The court was told Stanislav’s friends were concerned by his behaviour when the Covid lockdown was first announced.
That, the court heard, was the start of a string of issues with his mental health.
A lack of communication in the build-up to his death was cited by senior coroner for Greater Manchester North Joanne Kearsley as an area of concern.
After being detained under the Mental Health Act in April 2020, Stanislav had displayed psychotic symptoms such as hearing voices.
A Mental Health Act assessment should have taken place on January 22, but due to Stanislav’s apparent lack of cooperation it was postponed until the day after he died - something the coroner criticised as none of the staff members there tried to ask permission to enter the house.
Ms Kearsley said there was no explanation for why that was done - and why standard practice was not followed.

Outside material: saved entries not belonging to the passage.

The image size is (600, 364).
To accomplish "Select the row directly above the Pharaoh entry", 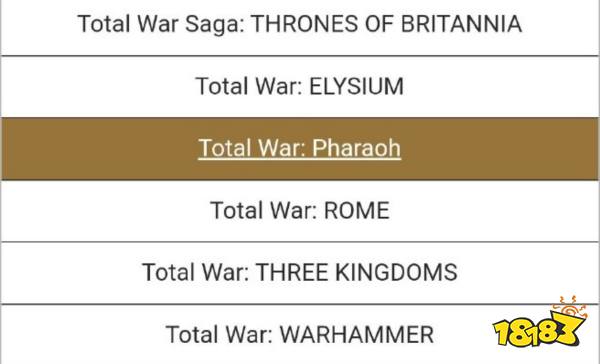I will 300,87.
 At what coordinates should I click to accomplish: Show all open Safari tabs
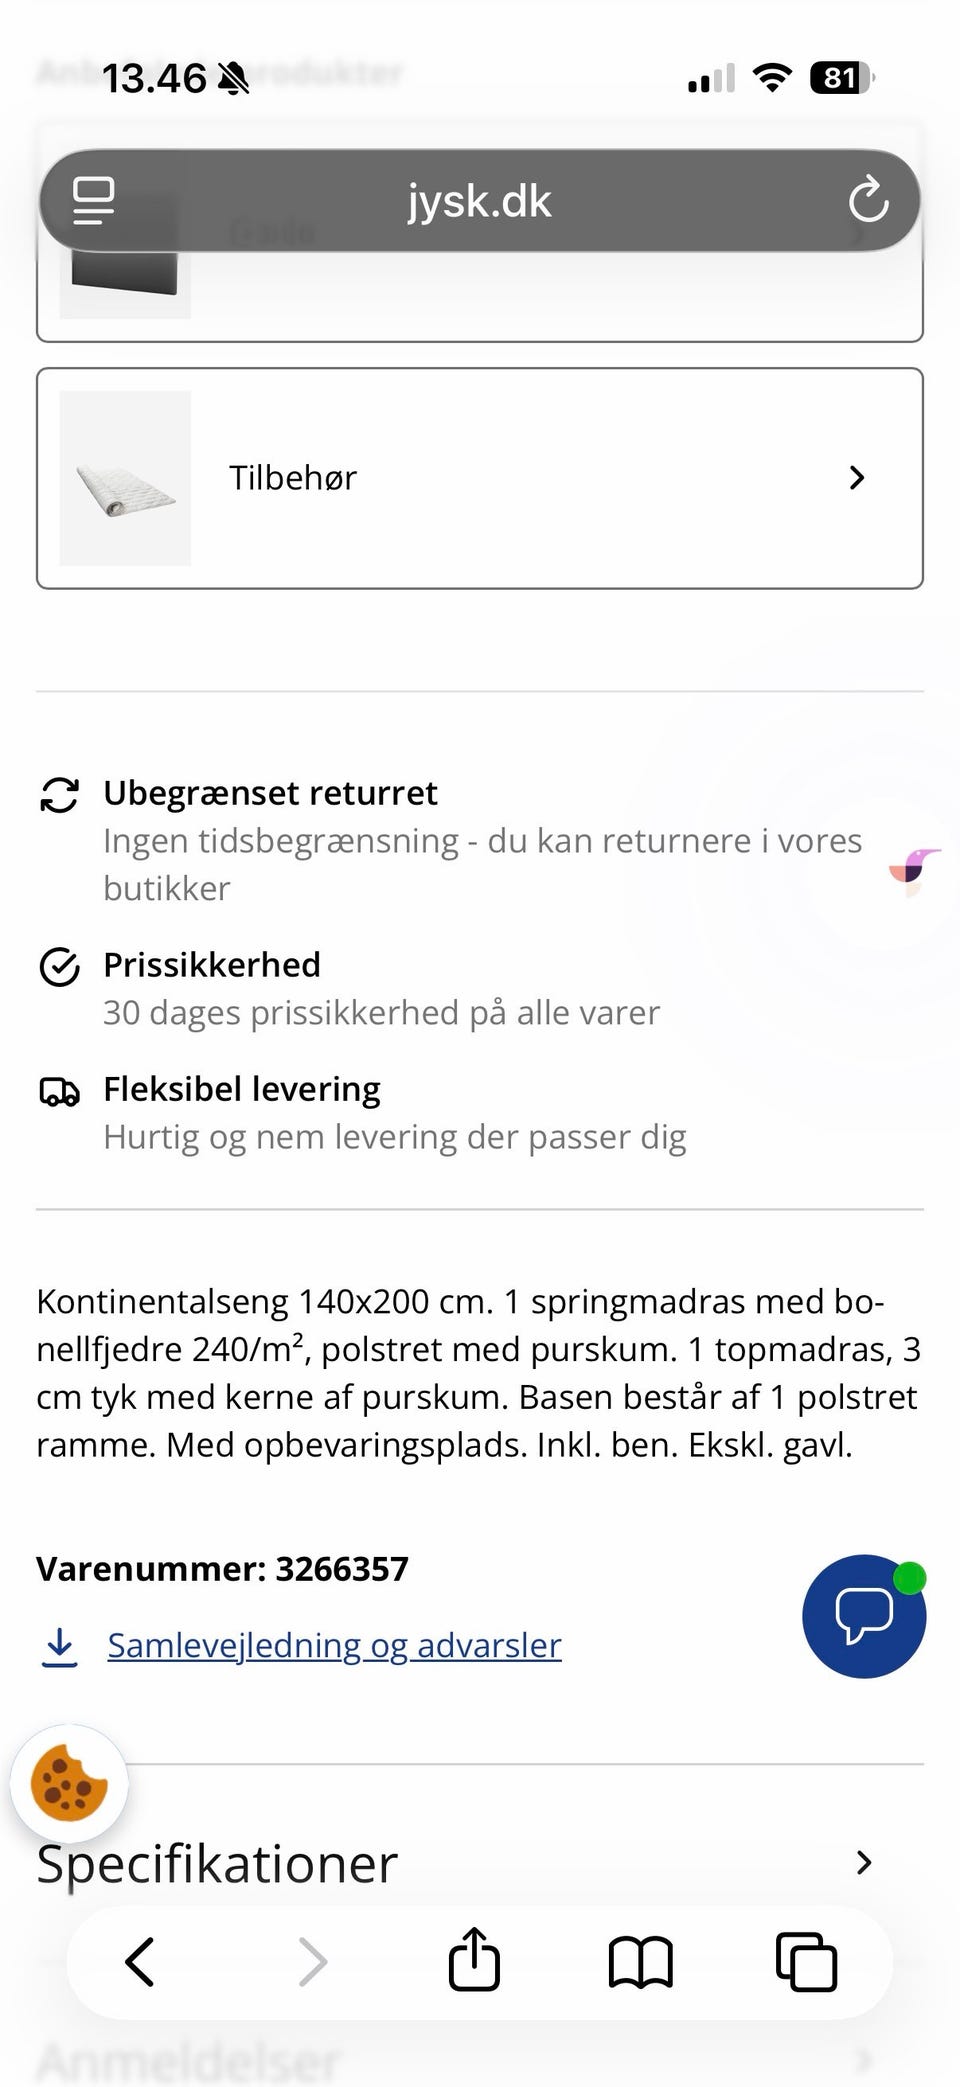806,1961
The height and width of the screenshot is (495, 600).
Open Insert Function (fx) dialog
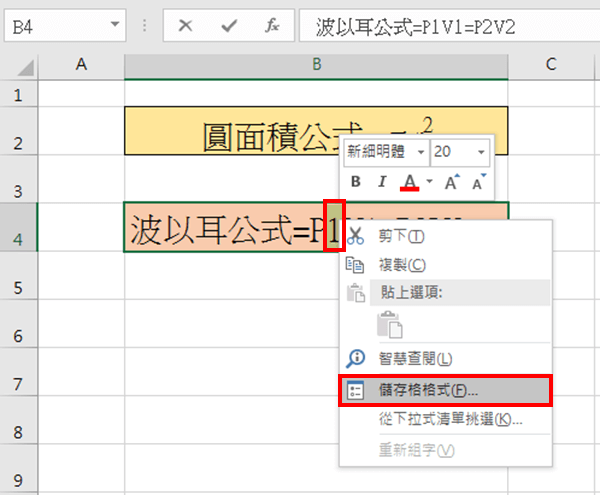pos(271,27)
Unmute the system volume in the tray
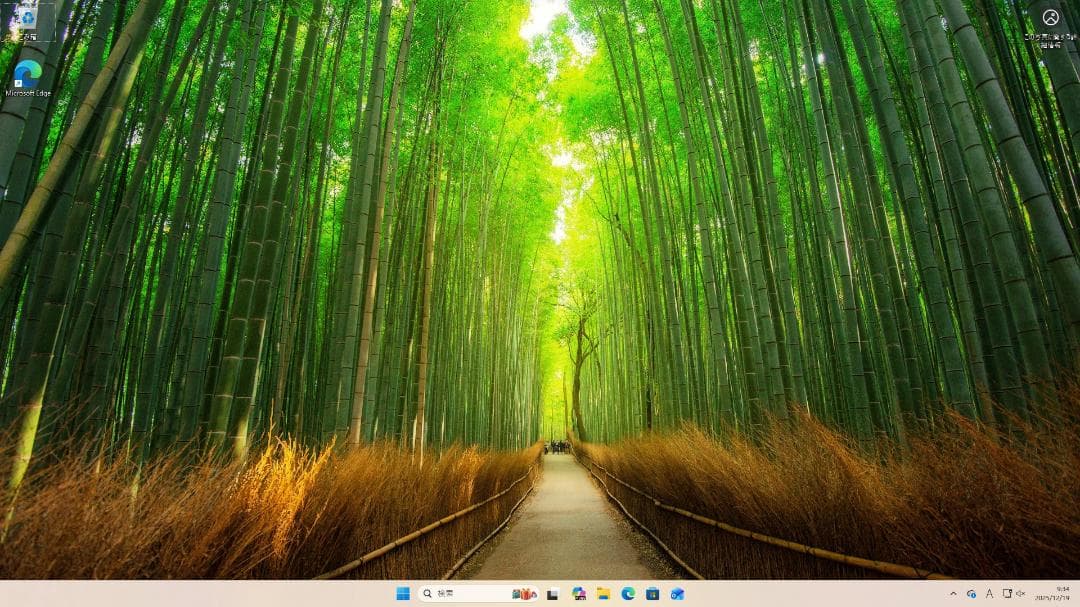 tap(1021, 594)
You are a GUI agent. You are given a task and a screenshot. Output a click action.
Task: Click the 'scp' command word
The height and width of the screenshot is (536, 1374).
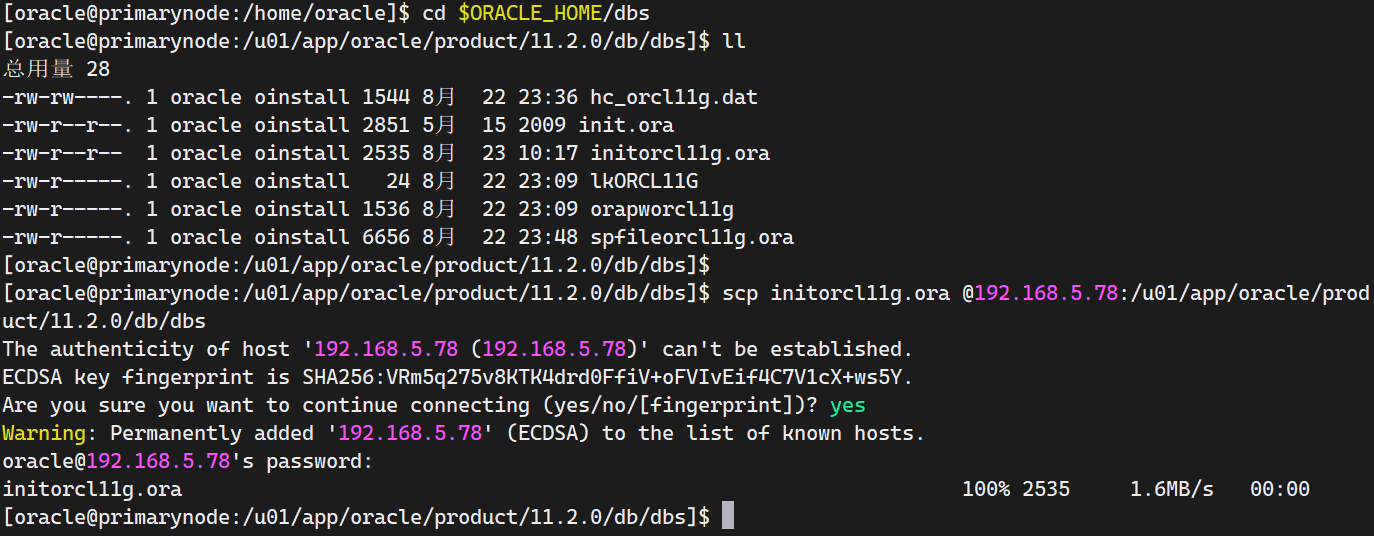740,293
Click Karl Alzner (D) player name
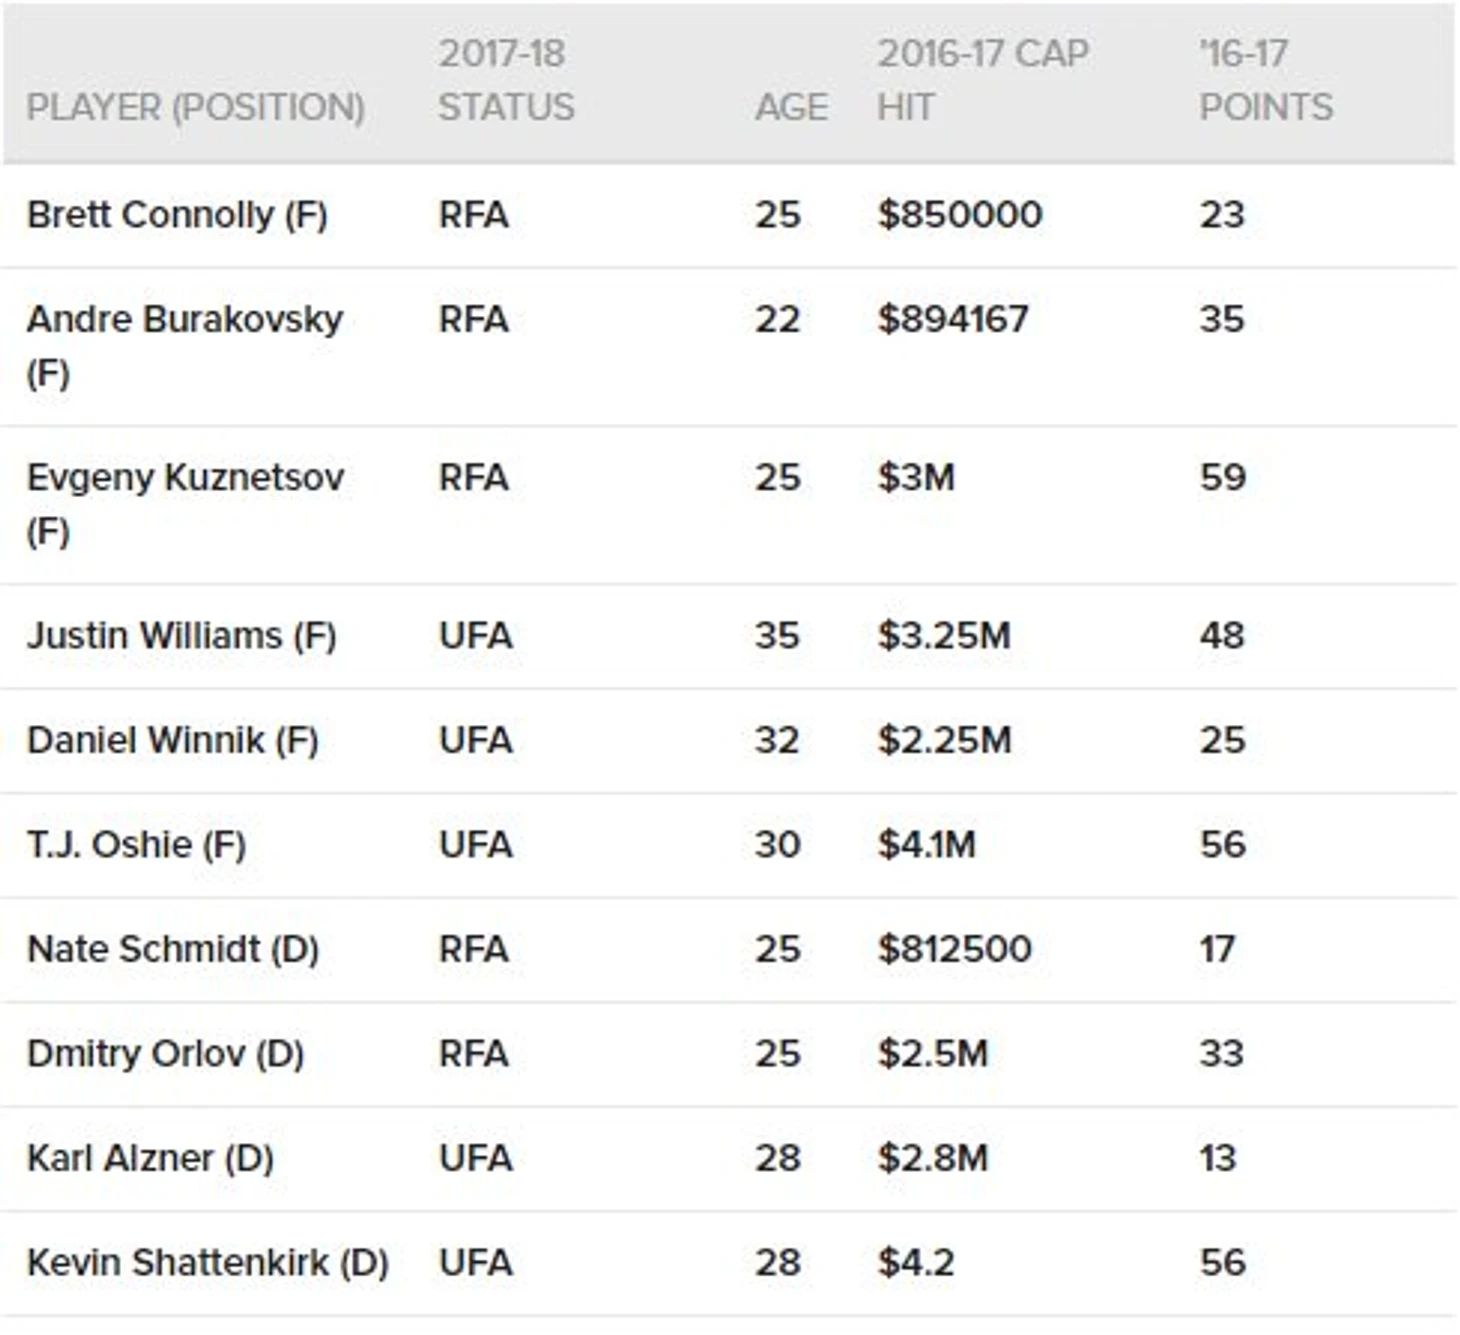The image size is (1460, 1335). tap(150, 1158)
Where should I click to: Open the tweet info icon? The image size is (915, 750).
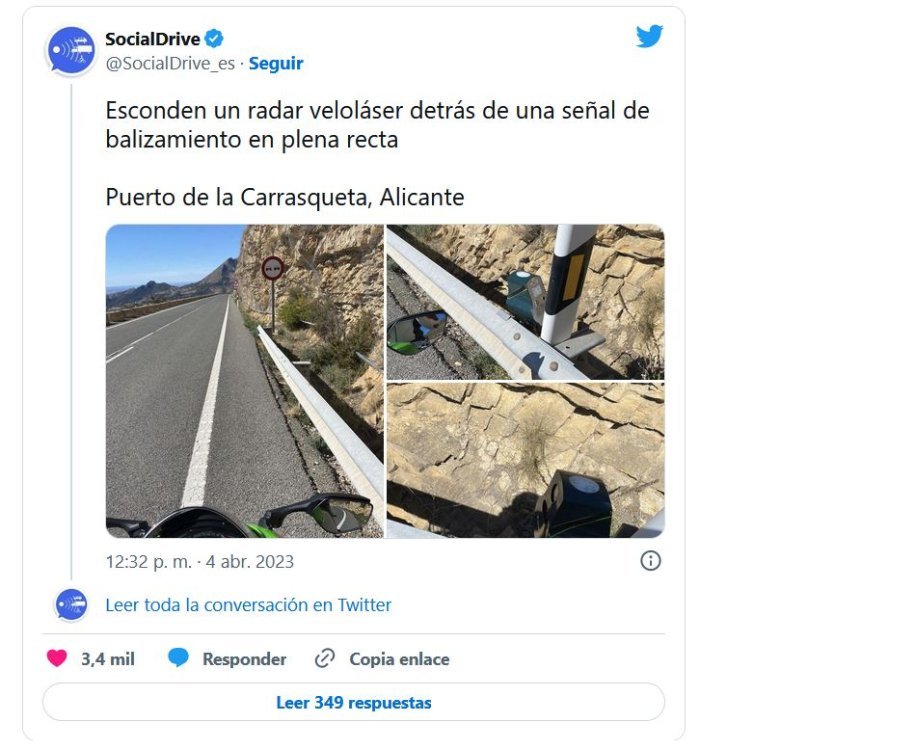(651, 561)
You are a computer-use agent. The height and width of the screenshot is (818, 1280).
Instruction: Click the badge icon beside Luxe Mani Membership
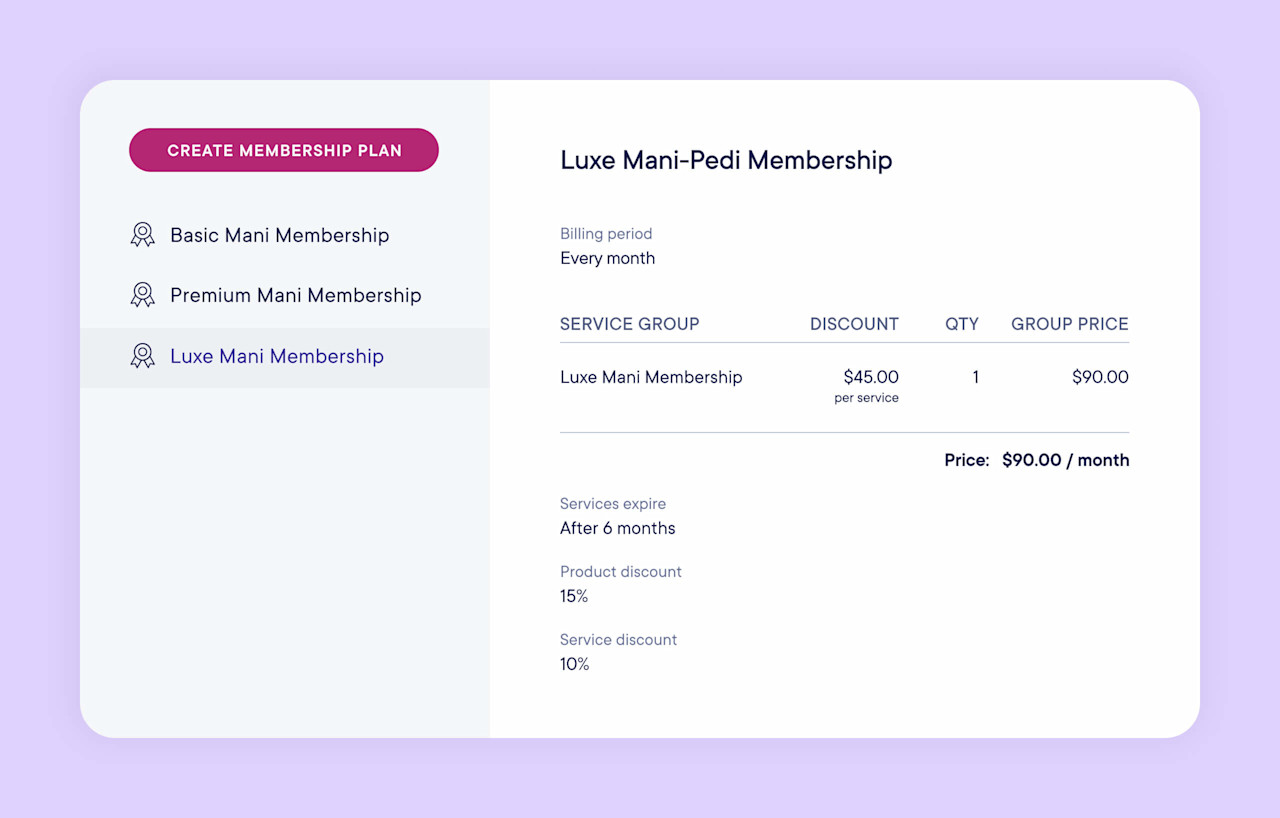pyautogui.click(x=142, y=356)
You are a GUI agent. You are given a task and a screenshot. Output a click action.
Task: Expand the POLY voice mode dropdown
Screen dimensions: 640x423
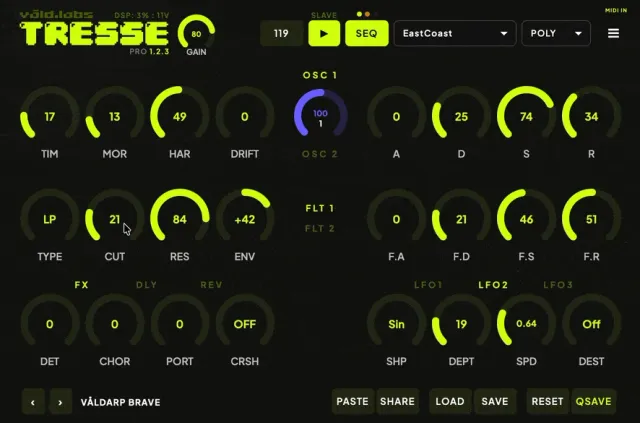[x=556, y=33]
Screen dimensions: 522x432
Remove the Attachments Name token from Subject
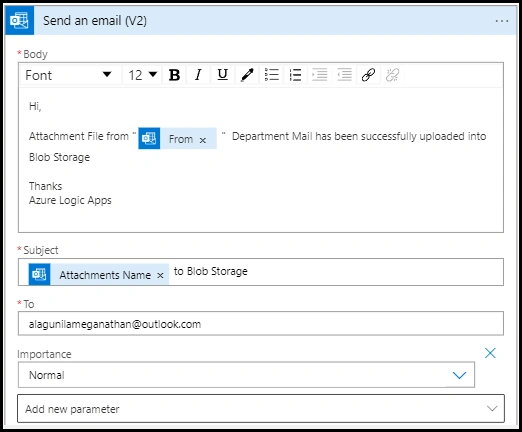click(160, 276)
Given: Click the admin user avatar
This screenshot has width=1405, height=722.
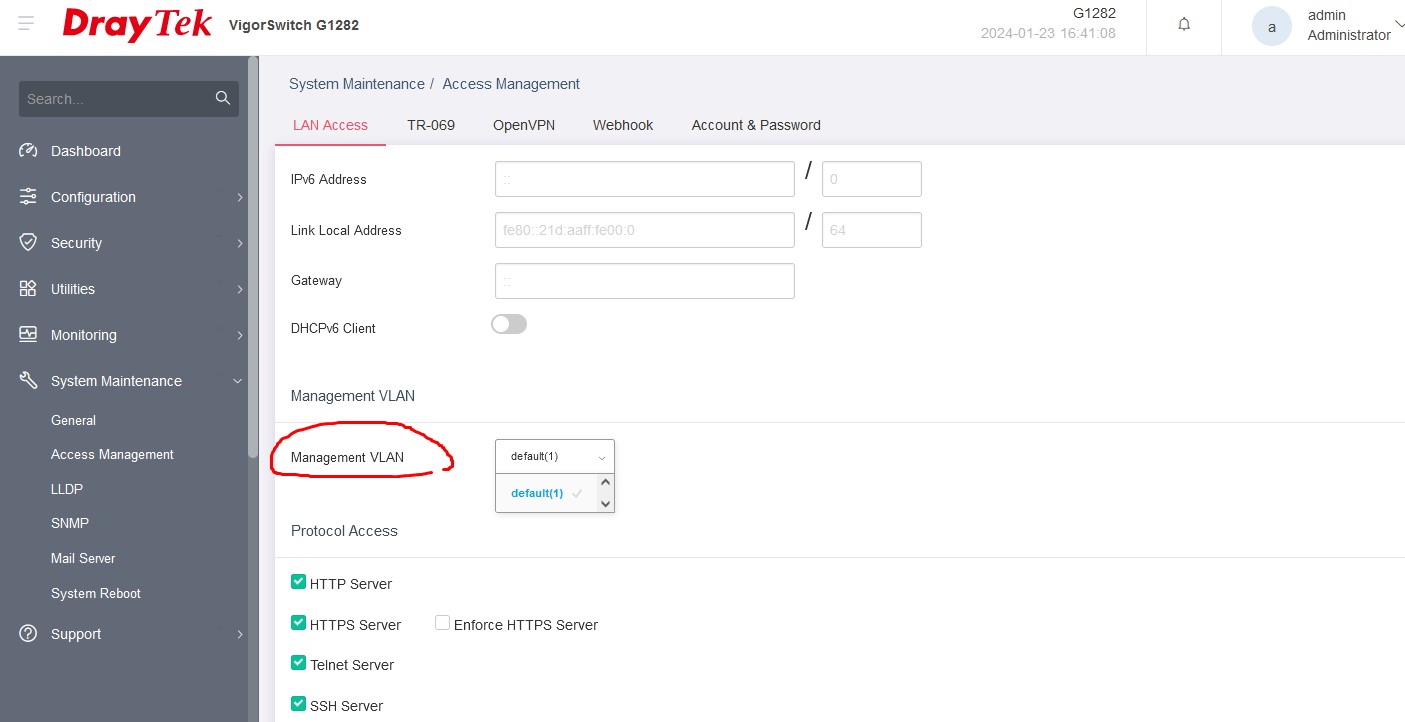Looking at the screenshot, I should (x=1271, y=27).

Those issues will be included in a report which will look into ways the health services can prevent future deaths.
Speaking after the inquest concluded, Stanislav’s mother said: “I just want justice for my son. I believe more could have been done for him.
“All these children need help and these services should be speaking with them.
“They need to know what is happening with these children. If they did speak with my son, he would still be here.”
Stanislav had been refusing to take his medication or speak to mental health professionals since returning from a three-month family trip to Slovakia, their country of origin.
“Having reached my findings I have to consider whether any of the failures caused or contributed to Stanislav’s death,” Ms Kearsley said summing up.
“One of the striking features of Stanislav’s illness is that it did not present overt explicit risks of self-harm.
“His diagnosis would always give rise to some risk of impulsivity but he had no known attempts of self harm.
“He was not someone who expressed suicidal thoughts, albeit there had been no attempt to explore this since his return from Slovakia.”
Ms Kearlsey went on to say that whether the mental health assessment on January 22 would have led to Stanislav being detained is unknown, which means there is no evidence to say he would have been in hospital on the date of his death.
When giving her conclusion the coroner was not satisfied that Stanislav intended the consequence of his actions and could not find any further evidence of suicide, so ruled that out.
Ms Kearsley gave a narrative conclusion: “He died as a result of catastrophic injuries sustained after he jumped from a sixth-storey car park. There was no evidence of his intentions and he had a history of psychosis.”
Clare Parker, executive director of nursing, healthcare professionals & quality governance at Pennine Care NHS Foundation Trust, said: “We offer our deepest sympathies to Stanislav's family for the loss of their much loved son and we are very sorry for what happened.
“We accept the conclusion of the coroner and we will learn from the recommendations made to us.
"We will be making improvements in how we work together with local authority teams to better help and support our patients.”